● Task to carry out: Revise all of the records below so that every "computer-use agent" becomes "desktop automation agent", leaving everything else unchanged.

── Dataset extract ──

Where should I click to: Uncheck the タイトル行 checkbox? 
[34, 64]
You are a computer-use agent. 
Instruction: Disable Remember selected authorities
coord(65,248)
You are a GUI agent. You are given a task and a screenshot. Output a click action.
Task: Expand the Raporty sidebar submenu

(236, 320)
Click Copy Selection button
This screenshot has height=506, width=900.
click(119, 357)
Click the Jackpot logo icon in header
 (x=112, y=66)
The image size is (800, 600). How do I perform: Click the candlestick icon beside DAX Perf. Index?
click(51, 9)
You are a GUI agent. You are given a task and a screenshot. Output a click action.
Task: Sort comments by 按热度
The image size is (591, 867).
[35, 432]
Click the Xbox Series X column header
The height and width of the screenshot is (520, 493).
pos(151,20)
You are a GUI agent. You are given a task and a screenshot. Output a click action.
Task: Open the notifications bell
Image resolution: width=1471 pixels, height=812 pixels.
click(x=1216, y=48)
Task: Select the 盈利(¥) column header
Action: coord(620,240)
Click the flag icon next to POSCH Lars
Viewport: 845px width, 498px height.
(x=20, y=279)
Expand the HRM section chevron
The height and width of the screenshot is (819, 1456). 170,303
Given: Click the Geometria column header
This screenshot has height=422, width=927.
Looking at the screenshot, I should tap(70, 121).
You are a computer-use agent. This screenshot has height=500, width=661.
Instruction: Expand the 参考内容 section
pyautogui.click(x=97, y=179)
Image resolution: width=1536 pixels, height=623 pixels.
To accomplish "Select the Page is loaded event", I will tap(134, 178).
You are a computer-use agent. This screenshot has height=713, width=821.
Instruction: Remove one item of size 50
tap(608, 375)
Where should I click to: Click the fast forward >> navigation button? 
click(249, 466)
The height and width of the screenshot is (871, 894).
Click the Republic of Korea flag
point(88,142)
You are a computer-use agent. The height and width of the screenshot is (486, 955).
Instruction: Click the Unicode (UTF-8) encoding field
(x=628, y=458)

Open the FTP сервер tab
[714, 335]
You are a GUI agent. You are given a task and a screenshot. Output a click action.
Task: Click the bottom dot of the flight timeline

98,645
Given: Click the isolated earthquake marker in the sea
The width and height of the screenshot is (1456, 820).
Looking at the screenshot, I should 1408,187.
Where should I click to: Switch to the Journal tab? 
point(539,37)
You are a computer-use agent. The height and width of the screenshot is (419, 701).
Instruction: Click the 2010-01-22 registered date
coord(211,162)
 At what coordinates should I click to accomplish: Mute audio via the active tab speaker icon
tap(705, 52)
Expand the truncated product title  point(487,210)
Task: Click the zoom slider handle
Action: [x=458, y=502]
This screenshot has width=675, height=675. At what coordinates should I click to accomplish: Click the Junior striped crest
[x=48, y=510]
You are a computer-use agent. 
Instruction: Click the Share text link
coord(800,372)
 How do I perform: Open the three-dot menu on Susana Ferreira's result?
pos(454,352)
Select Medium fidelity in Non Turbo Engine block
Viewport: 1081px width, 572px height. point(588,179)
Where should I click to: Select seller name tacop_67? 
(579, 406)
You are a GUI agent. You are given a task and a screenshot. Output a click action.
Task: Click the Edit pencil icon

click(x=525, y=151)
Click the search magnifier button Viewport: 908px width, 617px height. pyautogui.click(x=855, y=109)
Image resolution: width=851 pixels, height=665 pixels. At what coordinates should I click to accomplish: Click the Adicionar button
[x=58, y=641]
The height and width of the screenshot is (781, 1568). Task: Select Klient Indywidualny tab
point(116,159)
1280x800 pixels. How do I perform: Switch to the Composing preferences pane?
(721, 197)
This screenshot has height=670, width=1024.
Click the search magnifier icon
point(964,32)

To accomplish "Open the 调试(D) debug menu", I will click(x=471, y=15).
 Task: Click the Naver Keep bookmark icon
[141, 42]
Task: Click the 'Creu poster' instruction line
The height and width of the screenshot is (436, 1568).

───

● Result of this exercise:
Where should I click to: Uncheck the タイトル行 checkbox? 
[34, 64]
You are a desktop automation agent. 
Instruction: Disable Remember selected authorities
coord(65,248)
You are a GUI agent. You are given a task and a screenshot. Output a click action.
Task: Expand the Raporty sidebar submenu

(236, 320)
Click Copy Selection button
This screenshot has height=506, width=900.
click(119, 357)
Click the Jackpot logo icon in header
 (x=112, y=66)
The image size is (800, 600). How do I perform: Click the candlestick icon beside DAX Perf. Index?
click(51, 9)
You are a GUI agent. You are given a task and a screenshot. Output a click action.
Task: Sort comments by 按热度
The image size is (591, 867).
[35, 432]
Click the Xbox Series X column header
The height and width of the screenshot is (520, 493).
pos(151,20)
You are a GUI agent. You are given a task and a screenshot. Output a click action.
Task: Open the notifications bell
Image resolution: width=1471 pixels, height=812 pixels.
click(x=1216, y=48)
Task: Select the 盈利(¥) column header
Action: coord(620,240)
Click the flag icon next to POSCH Lars
Viewport: 845px width, 498px height.
(x=20, y=279)
Expand the HRM section chevron
The height and width of the screenshot is (819, 1456). 170,303
Given: Click the Geometria column header
This screenshot has height=422, width=927.
Looking at the screenshot, I should tap(70, 121).
You are a desktop automation agent. This screenshot has height=500, width=661.
Instruction: Expand the 参考内容 section
pyautogui.click(x=97, y=179)
Image resolution: width=1536 pixels, height=623 pixels.
To accomplish "Select the Page is loaded event", I will tap(134, 178).
You are a desktop automation agent. This screenshot has height=713, width=821.
Instruction: Remove one item of size 50
tap(608, 375)
Where should I click to: Click the fast forward >> navigation button? 
click(249, 466)
The height and width of the screenshot is (871, 894).
Click the Republic of Korea flag
point(88,142)
You are a desktop automation agent. The height and width of the screenshot is (486, 955).
Instruction: Click the Unicode (UTF-8) encoding field
(x=628, y=458)

Open the FTP сервер tab
[714, 335]
You are a GUI agent. You are given a task and a screenshot. Output a click action.
Task: Click the bottom dot of the flight timeline

98,645
Given: Click the isolated earthquake marker in the sea
The width and height of the screenshot is (1456, 820).
Looking at the screenshot, I should 1408,187.
Where should I click to: Switch to the Journal tab? 
point(539,37)
You are a desktop automation agent. The height and width of the screenshot is (419, 701).
Instruction: Click the 2010-01-22 registered date
coord(211,162)
 At what coordinates should I click to accomplish: Mute audio via the active tab speaker icon
tap(705, 52)
Expand the truncated product title  point(487,210)
Task: Click the zoom slider handle
Action: [x=458, y=502]
This screenshot has width=675, height=675. At what coordinates should I click to accomplish: Click the Junior striped crest
[x=48, y=510]
You are a desktop automation agent. 
Instruction: Click the Share text link
coord(800,372)
 How do I perform: Open the three-dot menu on Susana Ferreira's result?
pos(454,352)
Select Medium fidelity in Non Turbo Engine block
Viewport: 1081px width, 572px height. point(588,179)
Where should I click to: Select seller name tacop_67? 
(579, 406)
You are a GUI agent. You are given a task and a screenshot. Output a click action.
Task: Click the Edit pencil icon

click(x=525, y=151)
Click the search magnifier button Viewport: 908px width, 617px height. pyautogui.click(x=855, y=109)
Image resolution: width=851 pixels, height=665 pixels. At what coordinates should I click to accomplish: Click the Adicionar button
[x=58, y=641]
The height and width of the screenshot is (781, 1568). Task: Select Klient Indywidualny tab
point(116,159)
1280x800 pixels. How do I perform: Switch to the Composing preferences pane?
(721, 197)
This screenshot has height=670, width=1024.
Click the search magnifier icon
point(964,32)

To accomplish "Open the 调试(D) debug menu", I will click(x=471, y=15).
 Task: Click the Naver Keep bookmark icon
[141, 42]
Task: Click the 'Creu poster' instruction line
The height and width of the screenshot is (436, 1568).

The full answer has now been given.